▶ Task item
Would you transcribe exactly the lines from the one containing "Task: Select the airplane gift item" to the last line of the data below, both ends included, but none of the pictures?

────────────────

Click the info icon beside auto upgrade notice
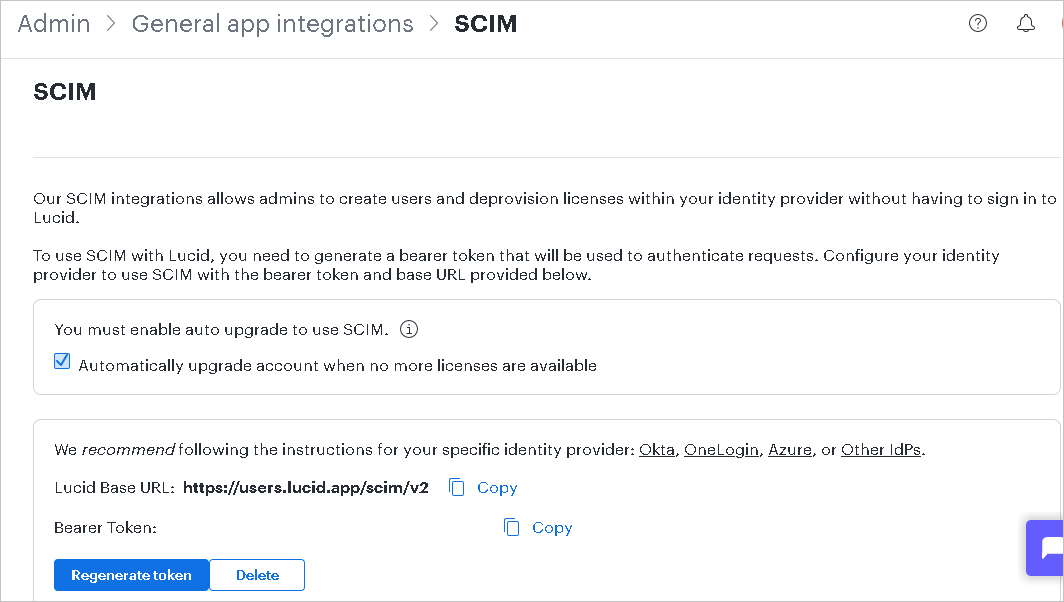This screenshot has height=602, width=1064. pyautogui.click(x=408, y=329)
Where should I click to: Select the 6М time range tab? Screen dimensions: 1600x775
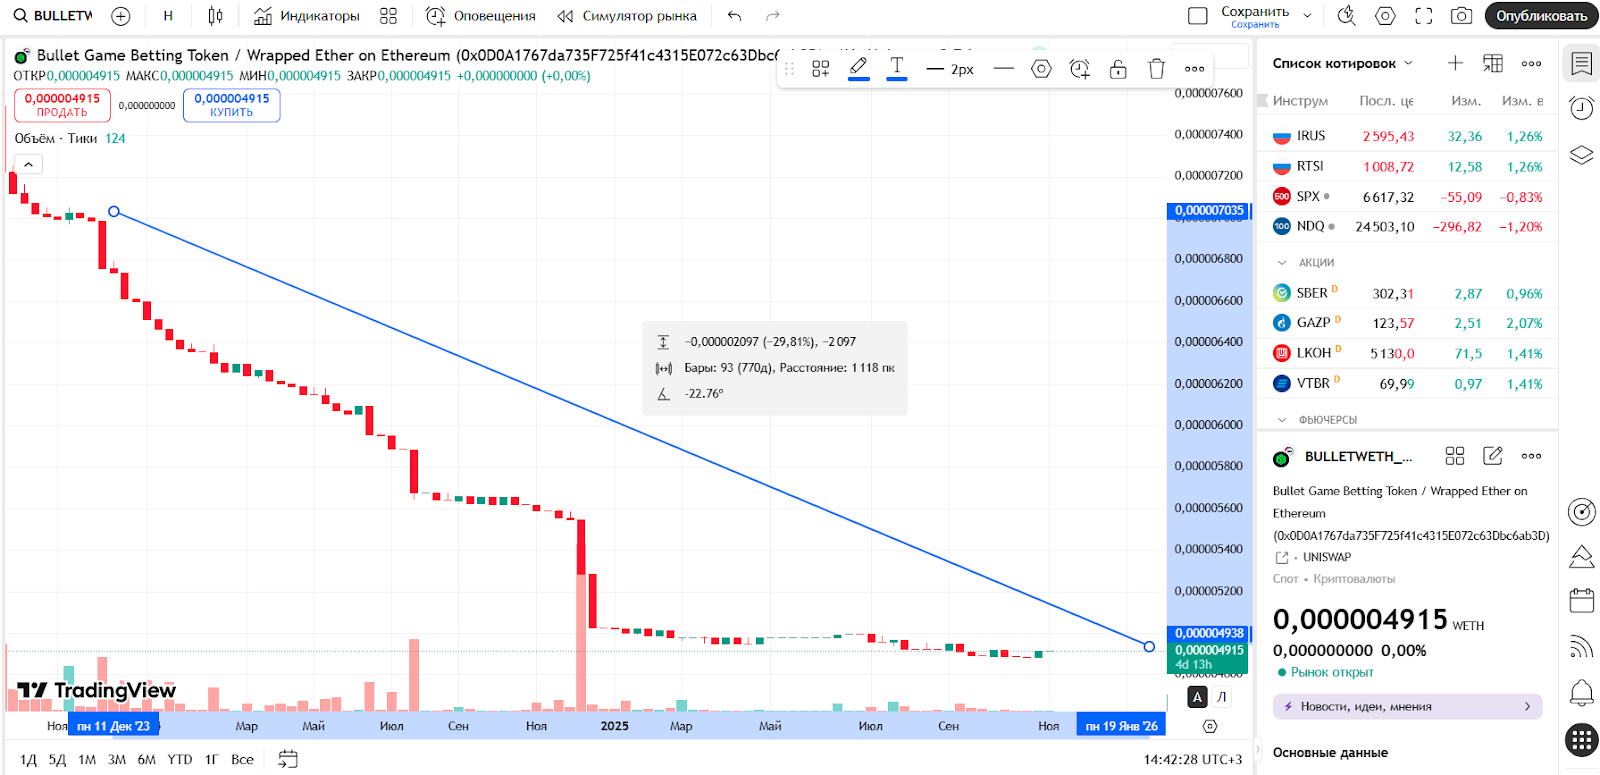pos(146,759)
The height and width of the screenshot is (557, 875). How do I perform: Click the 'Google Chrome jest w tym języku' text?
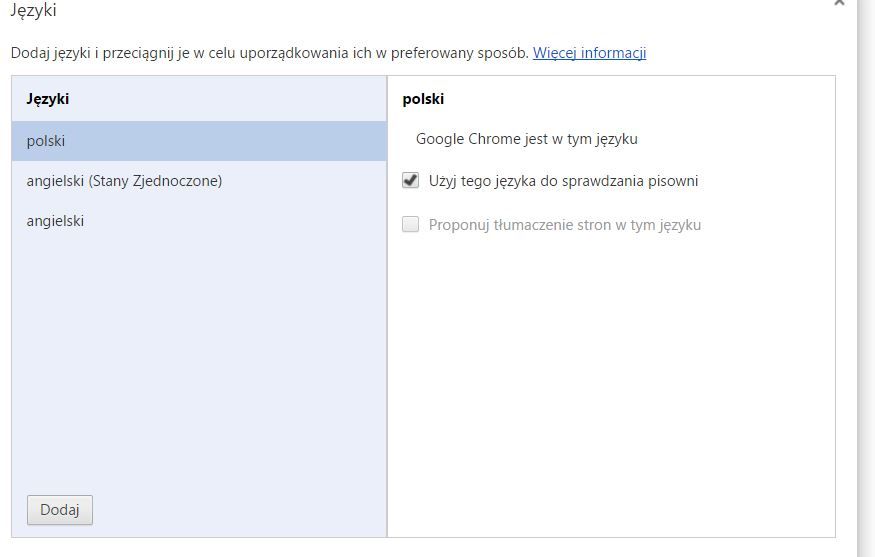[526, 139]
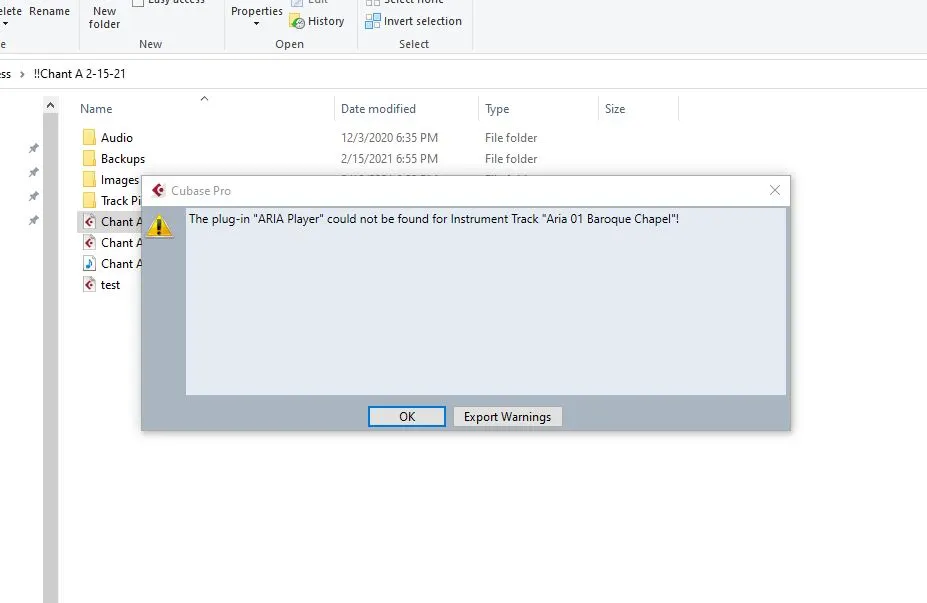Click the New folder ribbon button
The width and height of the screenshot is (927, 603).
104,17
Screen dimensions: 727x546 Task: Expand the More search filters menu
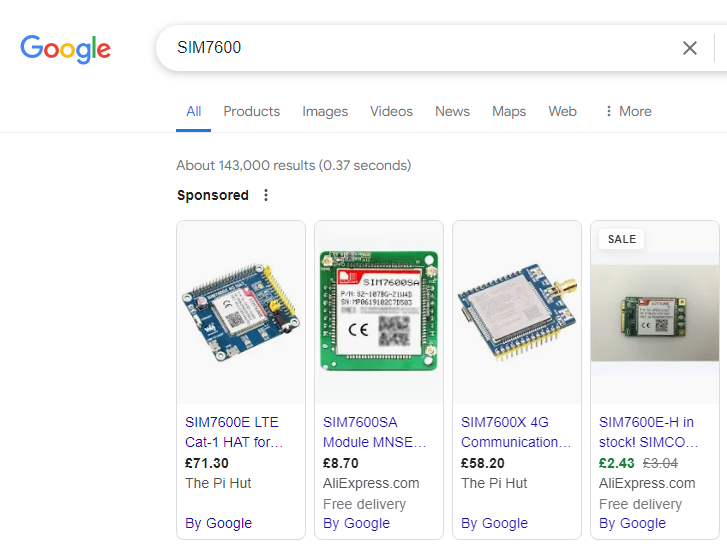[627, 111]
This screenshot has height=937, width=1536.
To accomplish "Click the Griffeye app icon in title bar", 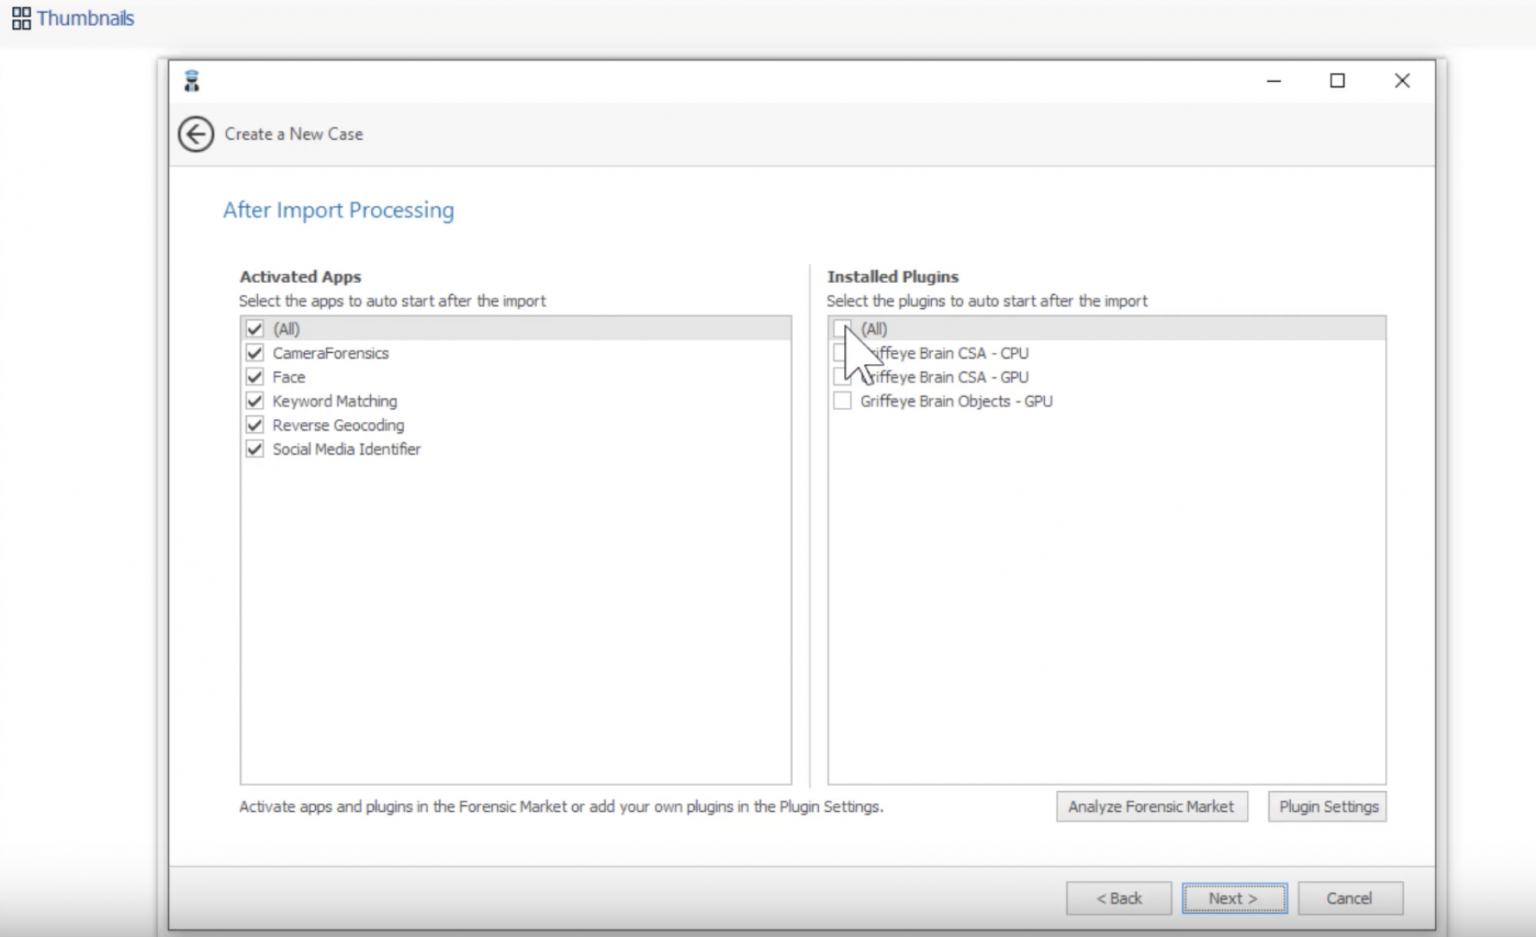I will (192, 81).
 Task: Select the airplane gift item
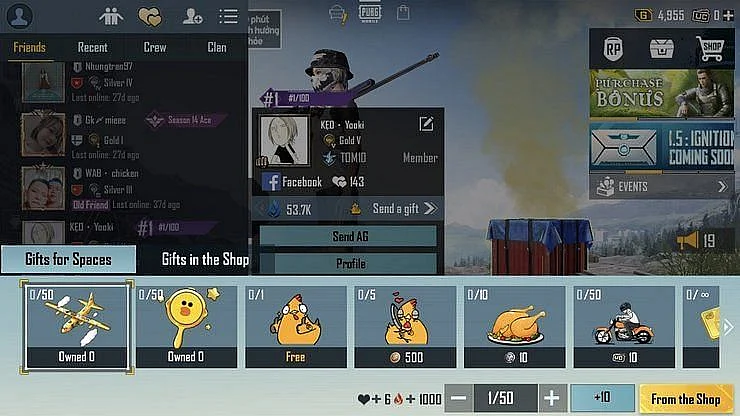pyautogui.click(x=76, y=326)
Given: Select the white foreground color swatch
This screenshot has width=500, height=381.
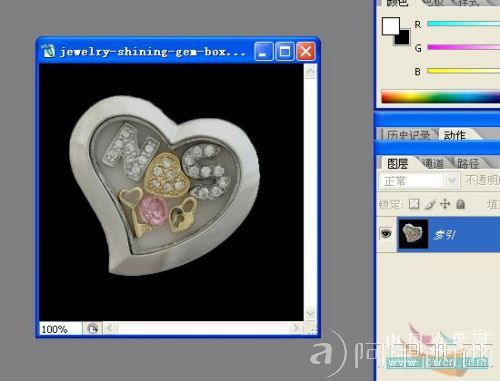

────────────────

▶ Finished task
 Task: Select the airplane gift item
pyautogui.click(x=76, y=326)
Given: Select the white foreground color swatch
This screenshot has width=500, height=381.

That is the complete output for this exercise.